• **About this task**: Give exactly the lines from the one that contains "This screenshot has width=1308, height=484." through the end of the entries below, both included; the pictures stay out.

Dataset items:

========================

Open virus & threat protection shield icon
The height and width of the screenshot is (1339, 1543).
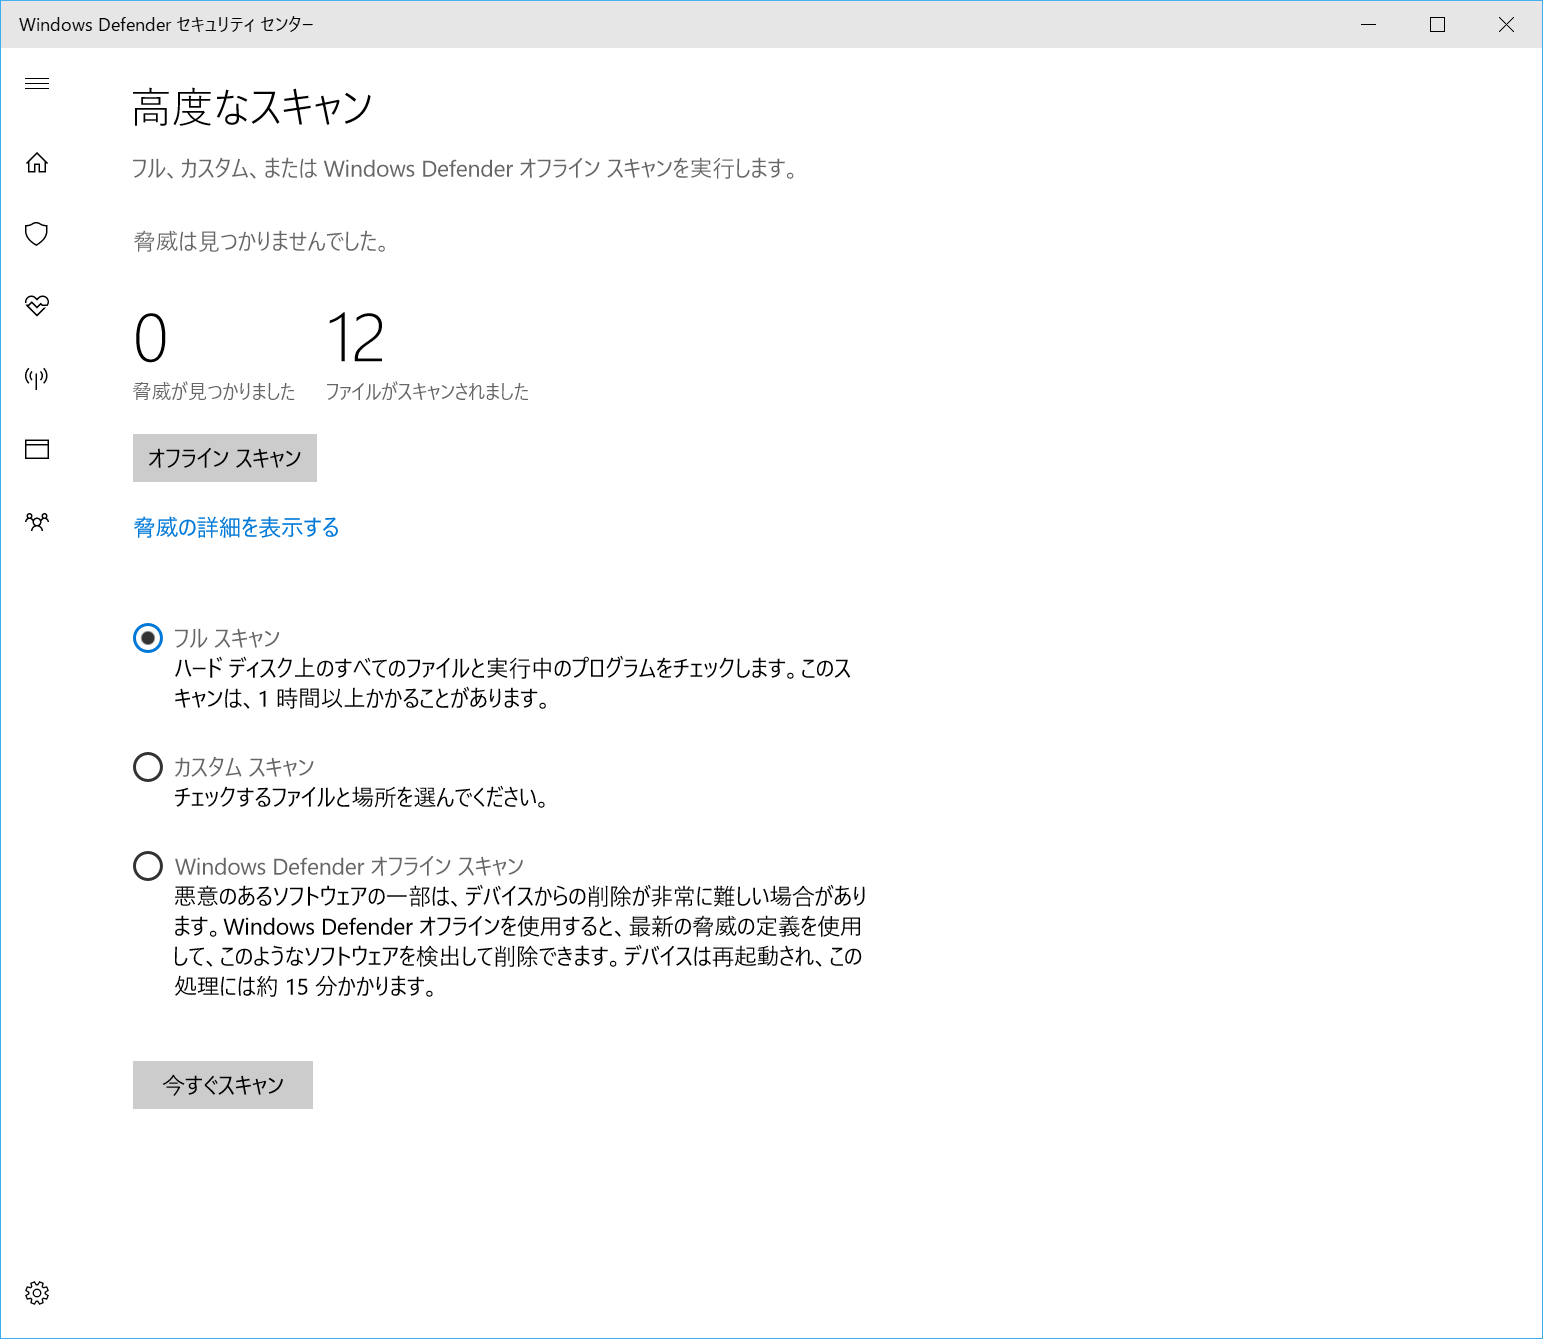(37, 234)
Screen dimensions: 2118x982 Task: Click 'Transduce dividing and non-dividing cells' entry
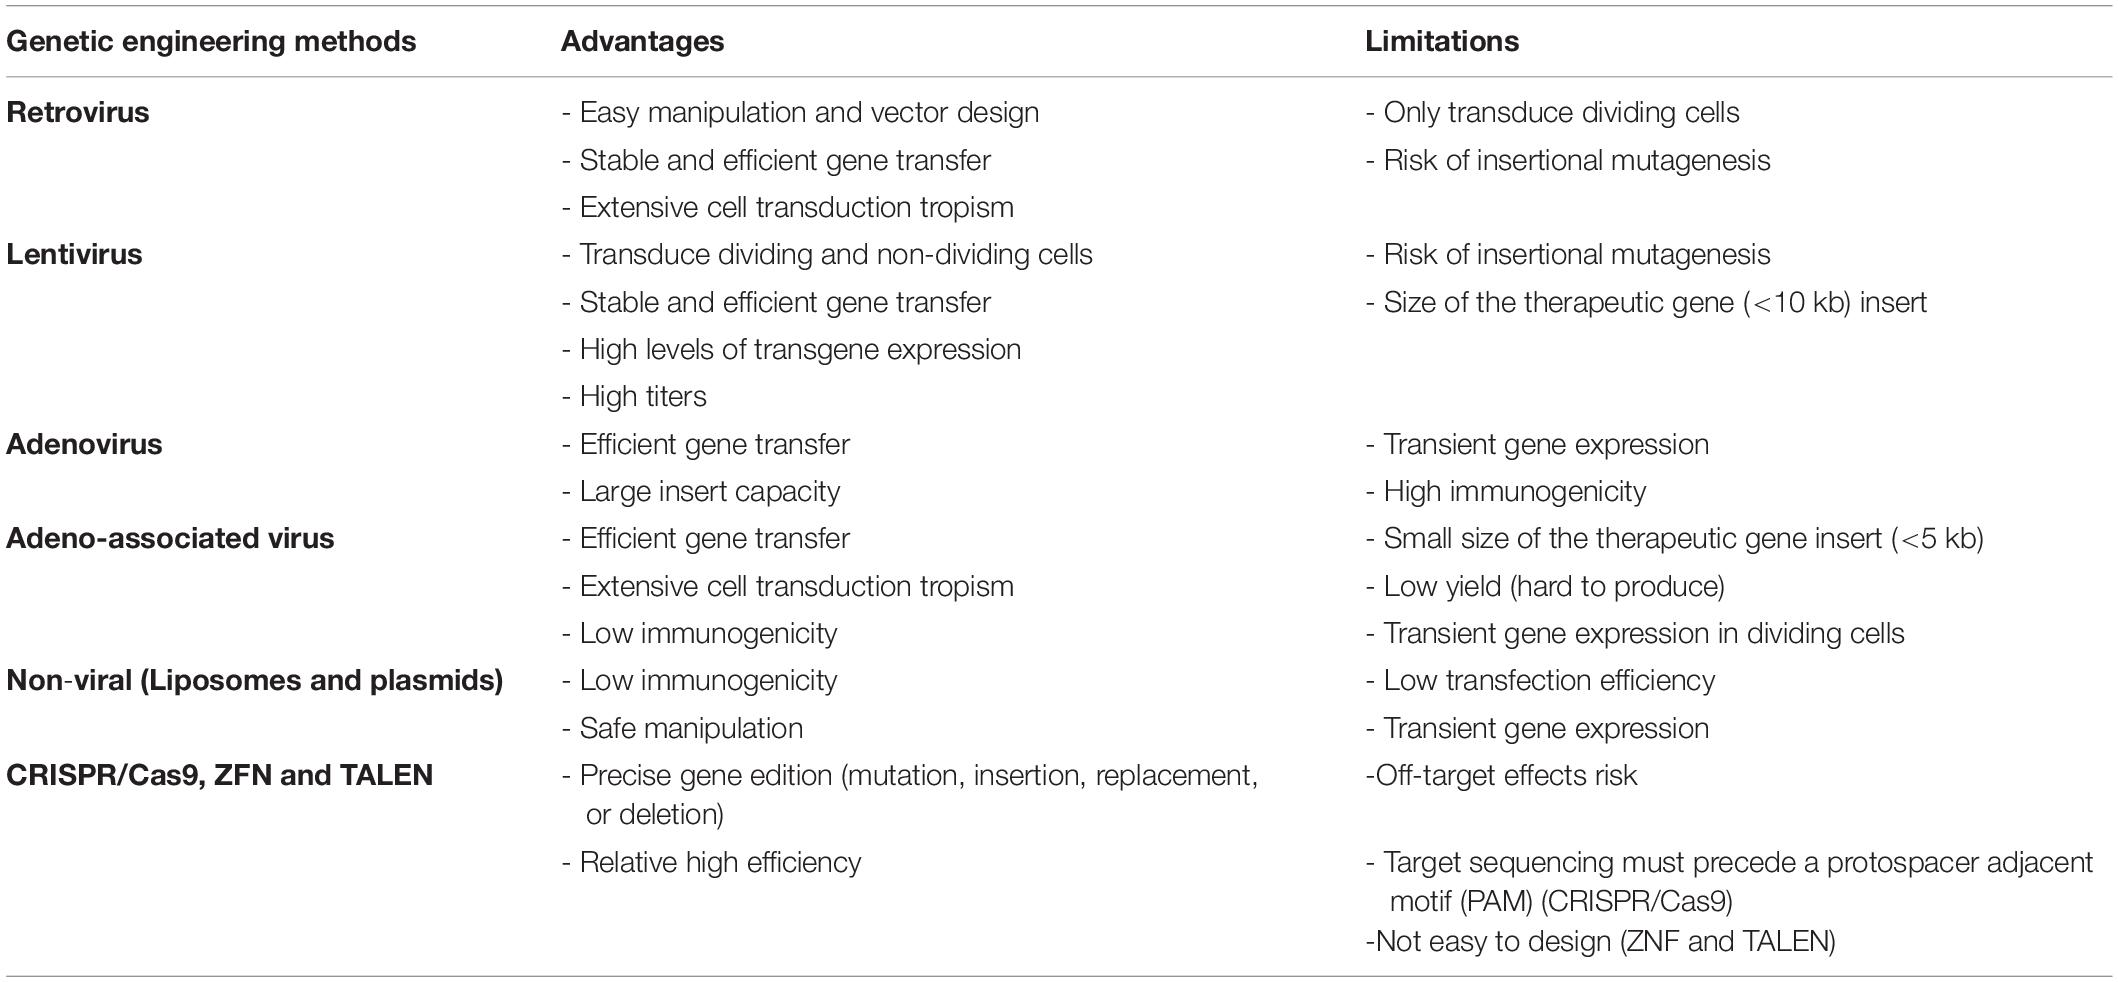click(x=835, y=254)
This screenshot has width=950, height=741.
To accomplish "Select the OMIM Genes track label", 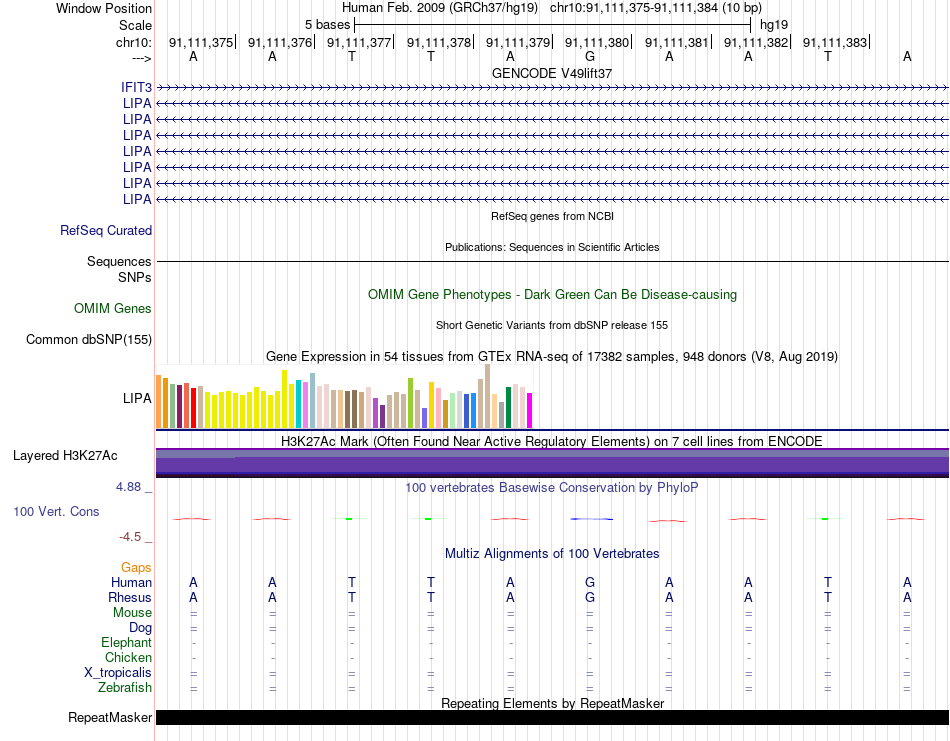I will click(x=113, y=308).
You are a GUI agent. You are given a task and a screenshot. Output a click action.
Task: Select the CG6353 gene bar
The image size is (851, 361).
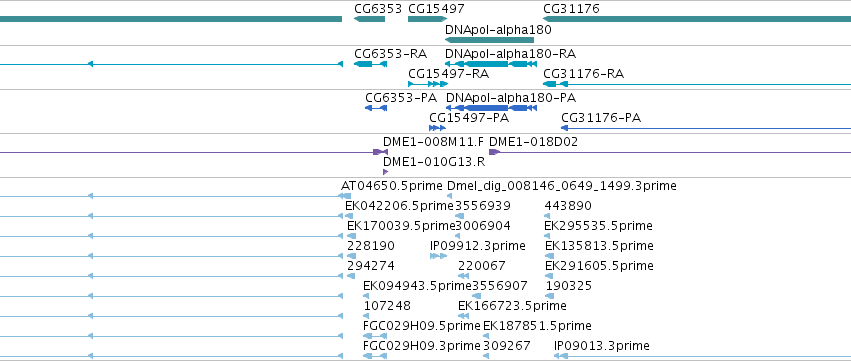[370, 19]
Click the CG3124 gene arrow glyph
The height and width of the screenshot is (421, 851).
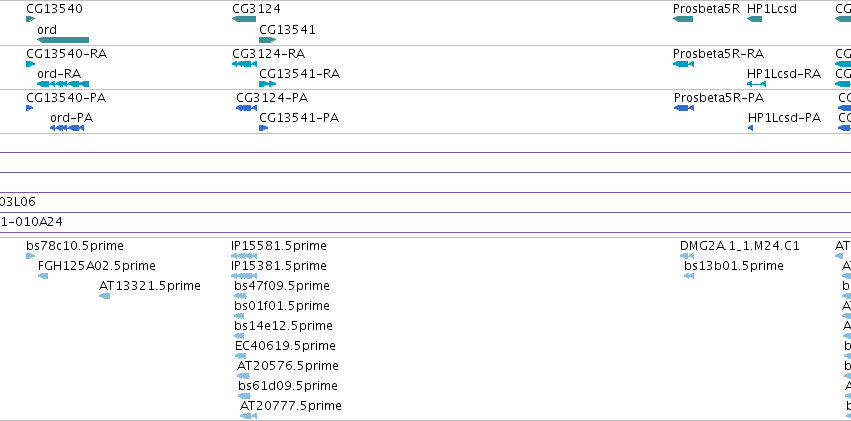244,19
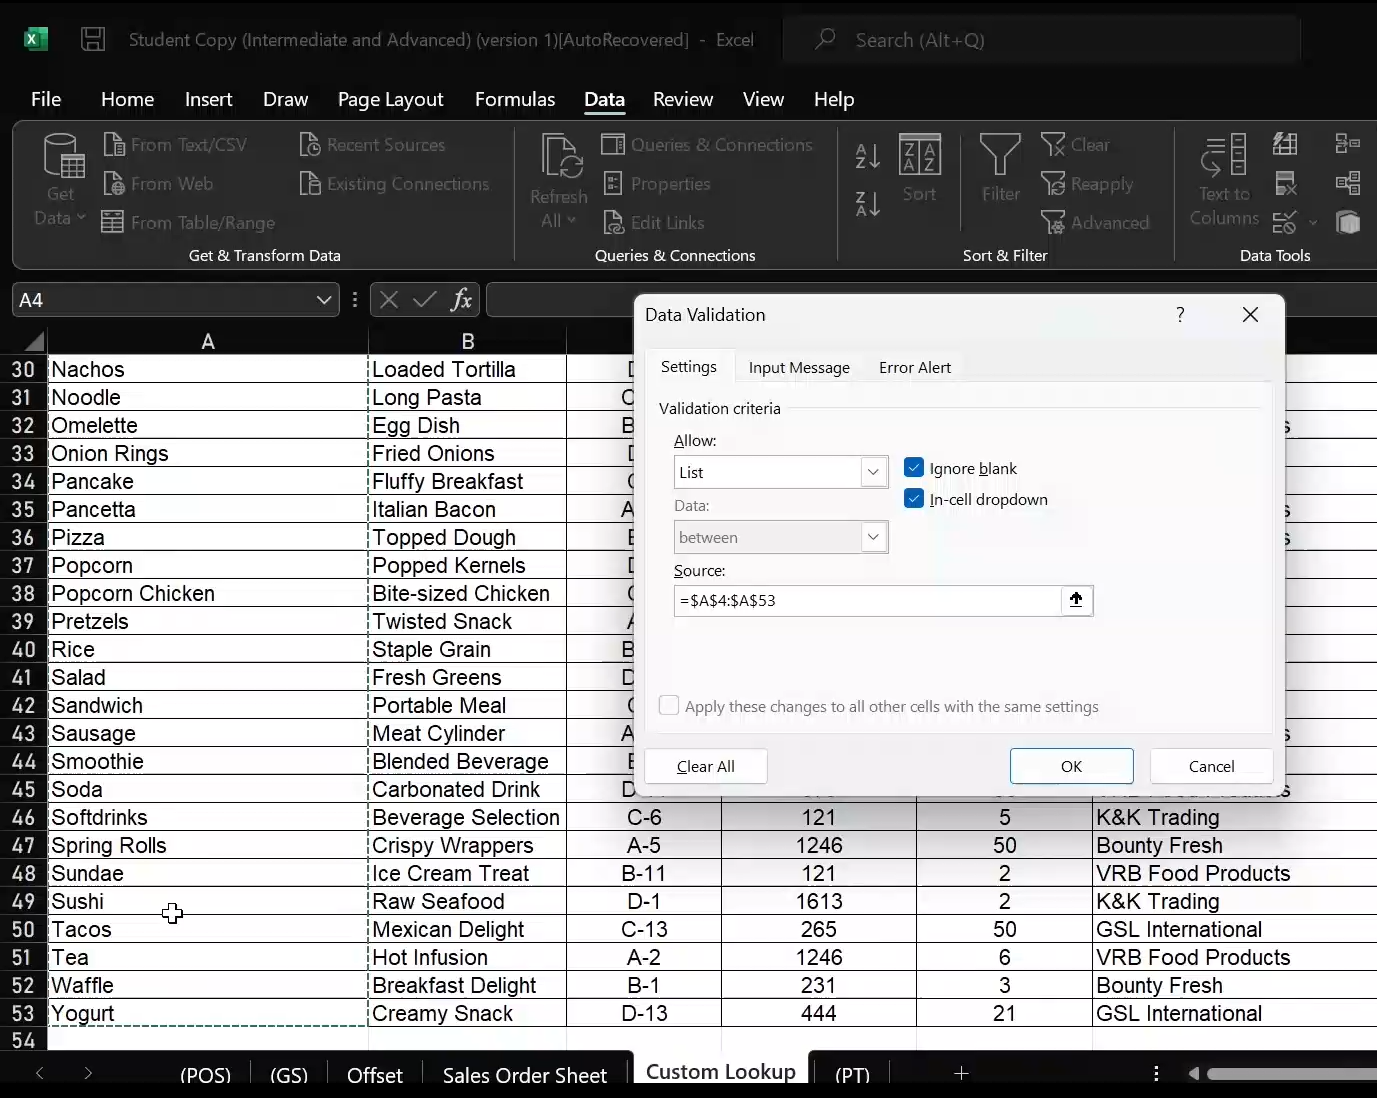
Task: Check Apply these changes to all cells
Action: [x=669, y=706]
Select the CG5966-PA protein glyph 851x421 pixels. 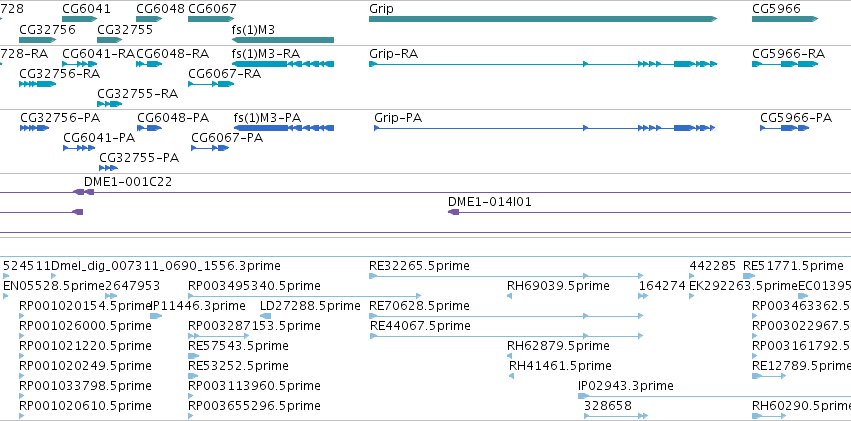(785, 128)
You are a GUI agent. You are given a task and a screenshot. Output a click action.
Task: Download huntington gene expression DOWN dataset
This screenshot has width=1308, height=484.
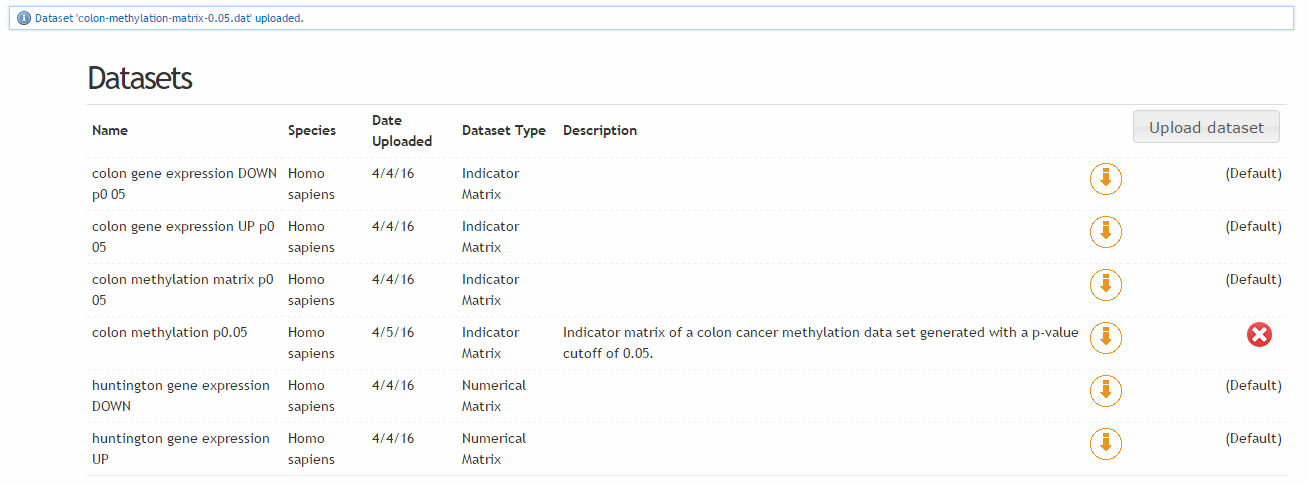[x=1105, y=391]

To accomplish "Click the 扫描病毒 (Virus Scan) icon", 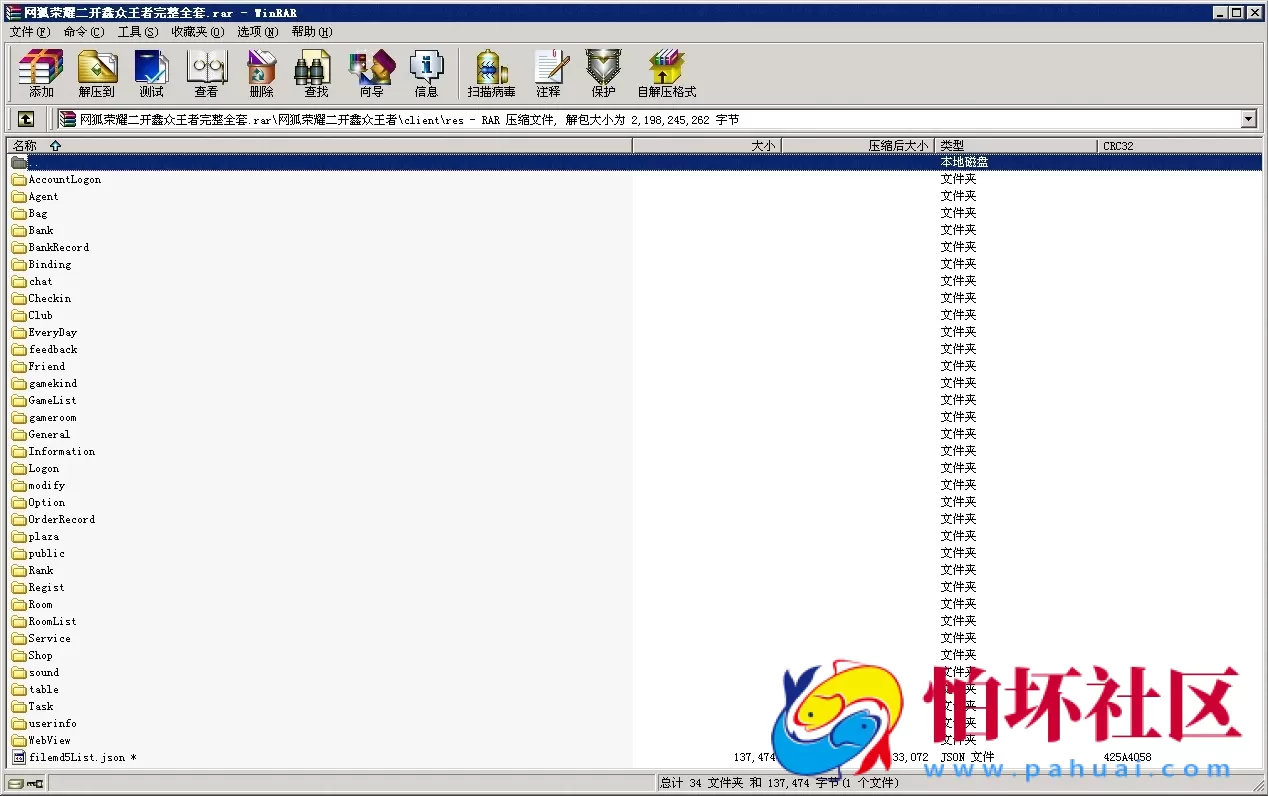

========================

• **Task answer**:
This screenshot has width=1308, height=484.
[x=1105, y=391]

To accomplish "Click the 扫描病毒 (Virus Scan) icon", 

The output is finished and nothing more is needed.